**Required work**
Please transcribe exactly, and only, the lines of the data below between the line holding "Tentang Kami (383, 2309)" and the line holding "Lapak Ronsongkan di", inclusive.

Saved data entries
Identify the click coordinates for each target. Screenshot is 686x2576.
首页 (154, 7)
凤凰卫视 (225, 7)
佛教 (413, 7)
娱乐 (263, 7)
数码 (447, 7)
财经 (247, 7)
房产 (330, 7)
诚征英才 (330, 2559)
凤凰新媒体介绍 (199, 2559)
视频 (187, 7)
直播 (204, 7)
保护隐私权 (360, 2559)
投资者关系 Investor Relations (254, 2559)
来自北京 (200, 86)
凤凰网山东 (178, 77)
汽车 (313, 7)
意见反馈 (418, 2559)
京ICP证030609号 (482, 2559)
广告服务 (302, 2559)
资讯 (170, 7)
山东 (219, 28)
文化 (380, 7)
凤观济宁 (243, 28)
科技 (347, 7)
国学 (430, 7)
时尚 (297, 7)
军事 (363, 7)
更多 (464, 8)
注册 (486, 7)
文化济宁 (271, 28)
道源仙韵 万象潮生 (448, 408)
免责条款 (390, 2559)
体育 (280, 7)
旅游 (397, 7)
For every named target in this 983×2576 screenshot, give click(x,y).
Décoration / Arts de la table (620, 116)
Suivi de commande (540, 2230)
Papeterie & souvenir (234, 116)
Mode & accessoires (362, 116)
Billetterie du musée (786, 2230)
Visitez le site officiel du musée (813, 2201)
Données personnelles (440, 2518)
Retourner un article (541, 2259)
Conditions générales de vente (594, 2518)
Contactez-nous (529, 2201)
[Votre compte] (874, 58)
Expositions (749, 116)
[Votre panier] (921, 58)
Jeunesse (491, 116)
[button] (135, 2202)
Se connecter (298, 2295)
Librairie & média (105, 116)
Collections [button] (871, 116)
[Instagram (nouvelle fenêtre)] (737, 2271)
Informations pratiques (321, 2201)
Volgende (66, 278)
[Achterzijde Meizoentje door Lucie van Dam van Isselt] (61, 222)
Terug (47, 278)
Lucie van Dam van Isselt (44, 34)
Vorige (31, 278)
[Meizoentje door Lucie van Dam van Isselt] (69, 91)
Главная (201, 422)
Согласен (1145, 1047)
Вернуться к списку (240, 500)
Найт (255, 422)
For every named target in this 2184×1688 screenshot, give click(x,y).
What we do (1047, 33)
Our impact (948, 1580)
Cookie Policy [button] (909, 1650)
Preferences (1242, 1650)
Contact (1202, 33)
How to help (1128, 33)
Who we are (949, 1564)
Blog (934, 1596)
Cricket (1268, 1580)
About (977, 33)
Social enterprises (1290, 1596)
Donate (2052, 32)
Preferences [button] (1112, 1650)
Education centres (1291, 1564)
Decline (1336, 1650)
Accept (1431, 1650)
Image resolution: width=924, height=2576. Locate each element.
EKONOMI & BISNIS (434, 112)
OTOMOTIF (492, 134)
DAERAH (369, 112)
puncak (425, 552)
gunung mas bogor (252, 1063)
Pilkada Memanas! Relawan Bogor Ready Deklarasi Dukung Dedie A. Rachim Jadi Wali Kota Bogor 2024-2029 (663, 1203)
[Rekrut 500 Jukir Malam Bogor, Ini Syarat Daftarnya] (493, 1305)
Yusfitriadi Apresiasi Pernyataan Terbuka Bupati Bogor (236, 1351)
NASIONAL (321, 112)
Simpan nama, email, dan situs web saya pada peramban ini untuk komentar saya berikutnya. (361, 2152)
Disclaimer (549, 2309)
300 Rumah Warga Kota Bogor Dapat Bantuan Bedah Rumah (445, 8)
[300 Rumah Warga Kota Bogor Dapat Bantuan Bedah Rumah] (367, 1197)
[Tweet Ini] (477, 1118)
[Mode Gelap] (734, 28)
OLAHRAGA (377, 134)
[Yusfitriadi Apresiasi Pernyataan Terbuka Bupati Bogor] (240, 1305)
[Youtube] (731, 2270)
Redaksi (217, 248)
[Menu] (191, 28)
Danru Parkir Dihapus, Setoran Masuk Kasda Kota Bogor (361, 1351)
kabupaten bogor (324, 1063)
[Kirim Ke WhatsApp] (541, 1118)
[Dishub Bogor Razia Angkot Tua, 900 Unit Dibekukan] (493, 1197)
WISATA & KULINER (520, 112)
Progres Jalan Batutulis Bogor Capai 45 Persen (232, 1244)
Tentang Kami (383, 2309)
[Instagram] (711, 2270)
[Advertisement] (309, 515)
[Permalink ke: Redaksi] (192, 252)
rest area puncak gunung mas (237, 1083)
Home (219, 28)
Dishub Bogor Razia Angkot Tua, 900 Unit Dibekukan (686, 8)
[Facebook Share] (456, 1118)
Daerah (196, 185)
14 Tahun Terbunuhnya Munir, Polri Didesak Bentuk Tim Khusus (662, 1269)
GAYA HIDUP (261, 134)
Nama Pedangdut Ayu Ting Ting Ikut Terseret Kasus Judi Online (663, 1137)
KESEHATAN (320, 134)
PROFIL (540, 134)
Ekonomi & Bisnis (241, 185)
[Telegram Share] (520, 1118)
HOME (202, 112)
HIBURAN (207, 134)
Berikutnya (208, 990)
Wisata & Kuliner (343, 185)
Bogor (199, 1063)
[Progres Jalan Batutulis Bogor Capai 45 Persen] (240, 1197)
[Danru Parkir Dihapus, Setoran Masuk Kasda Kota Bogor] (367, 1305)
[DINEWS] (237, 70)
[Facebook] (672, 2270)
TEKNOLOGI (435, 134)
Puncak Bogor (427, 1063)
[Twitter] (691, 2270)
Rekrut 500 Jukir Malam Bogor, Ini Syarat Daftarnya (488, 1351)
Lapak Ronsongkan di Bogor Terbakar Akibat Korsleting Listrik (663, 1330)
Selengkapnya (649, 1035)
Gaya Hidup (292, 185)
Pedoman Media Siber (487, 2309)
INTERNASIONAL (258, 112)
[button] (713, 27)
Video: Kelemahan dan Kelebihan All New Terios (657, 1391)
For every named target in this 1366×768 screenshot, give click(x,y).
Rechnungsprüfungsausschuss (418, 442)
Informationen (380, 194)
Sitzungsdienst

**Result below**
Tentang Kami (383, 2309)
[Instagram] (711, 2270)
[Advertisement] (309, 515)
[Permalink ke: Redaksi] (192, 252)
rest area puncak gunung mas (237, 1083)
Home (219, 28)
Dishub Bogor Razia Angkot Tua, 900 Unit Dibekukan (686, 8)
[Facebook Share] (456, 1118)
Daerah (196, 185)
14 Tahun Terbunuhnya Munir, Polri Didesak Bentuk Tim Khusus (662, 1269)
GAYA HIDUP (261, 134)
Nama Pedangdut Ayu Ting Ting Ikut Terseret Kasus Judi Online (663, 1137)
KESEHATAN (320, 134)
PROFIL (540, 134)
Ekonomi & Bisnis (241, 185)
[Telegram Share] (520, 1118)
HOME (202, 112)
HIBURAN (207, 134)
Berikutnya (208, 990)
Wisata & Kuliner (343, 185)
Bogor (199, 1063)
[Progres Jalan Batutulis Bogor Capai 45 Persen] (240, 1197)
[Danru Parkir Dihapus, Setoran Masuk Kasda Kota Bogor] (367, 1305)
[DINEWS] (237, 70)
[Facebook] (672, 2270)
TEKNOLOGI (435, 134)
Puncak Bogor (427, 1063)
[Twitter] (691, 2270)
Rekrut 500 Jukir Malam Bogor, Ini Syarat Daftarnya (488, 1351)
Lapak Ronsongkan di Bogor Terbakar Akibat Korsleting Listrik (663, 1330)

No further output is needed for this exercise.